## TRY IT
Your answer must be an exact copy of the records below, with no pictures in it.

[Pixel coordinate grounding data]
◆ ◆ ◆ ◆
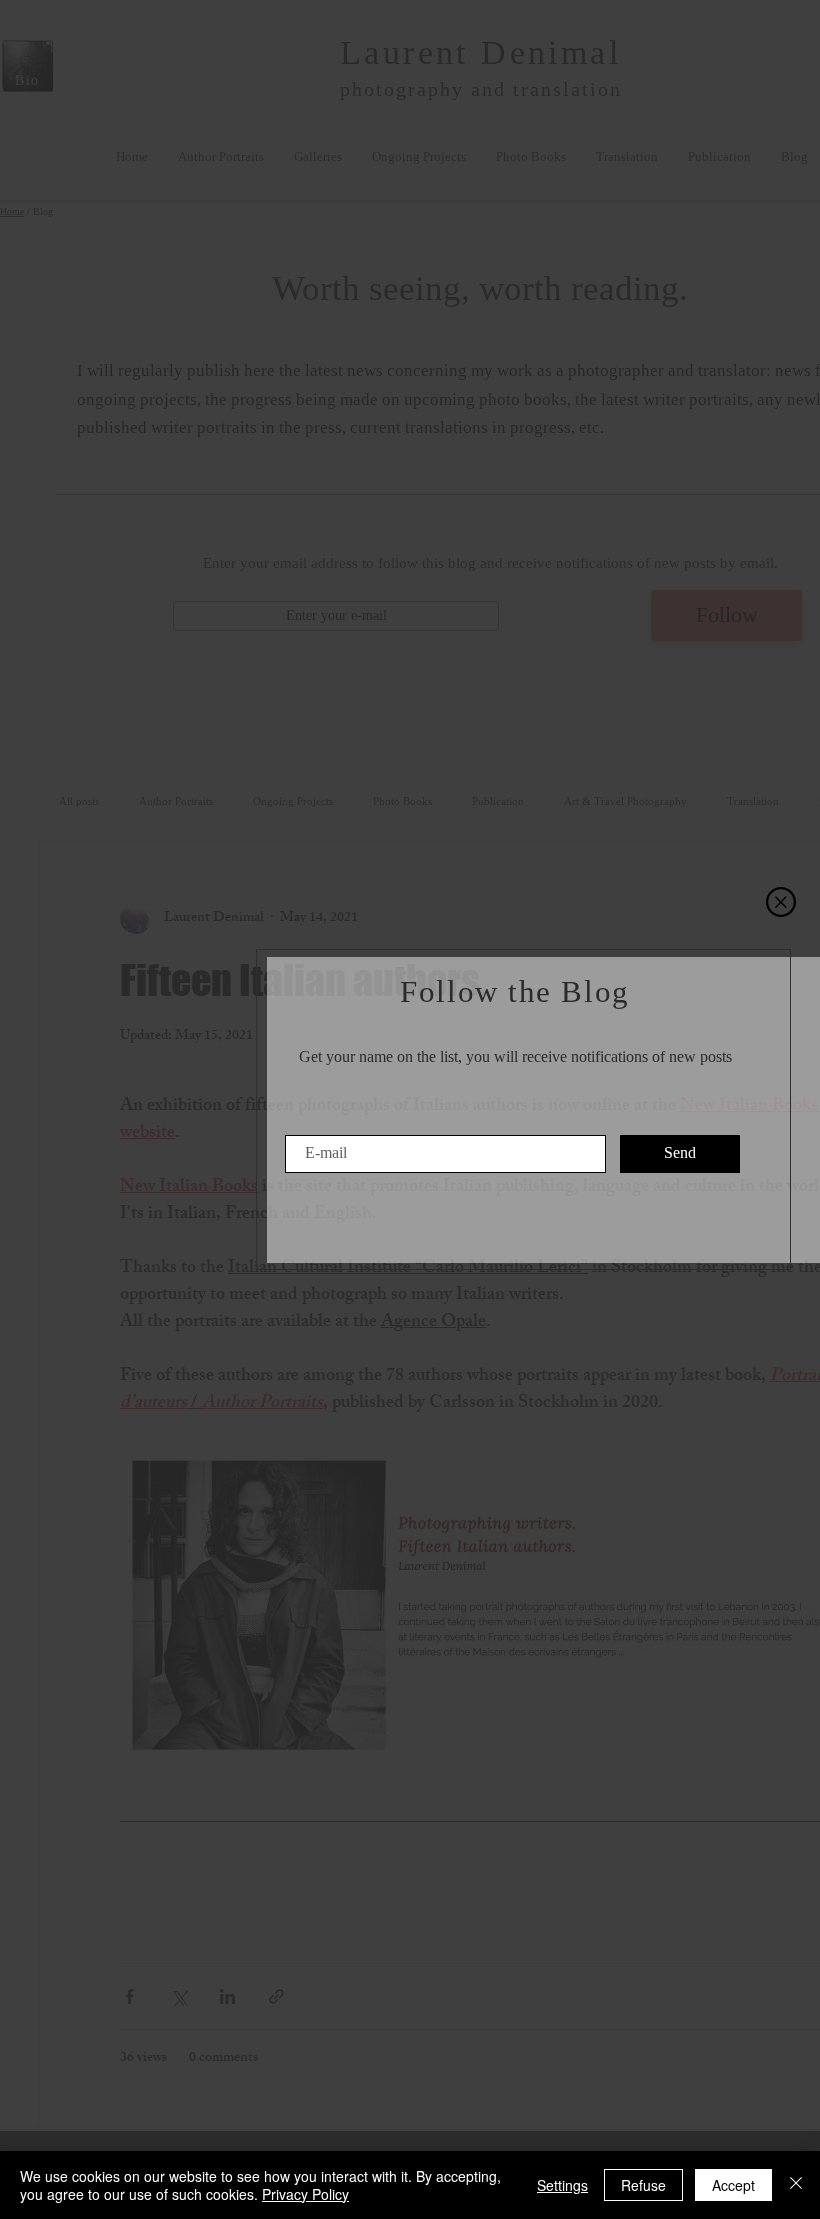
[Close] (796, 2185)
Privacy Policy (305, 2194)
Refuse (643, 2185)
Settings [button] (562, 2185)
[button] (781, 902)
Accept (733, 2185)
◆ ◆ ◆ ◆
## COMPLETED TASK
[Close] (796, 2185)
Privacy Policy (305, 2194)
Refuse (643, 2185)
Settings [button] (562, 2185)
[button] (781, 902)
Accept (733, 2185)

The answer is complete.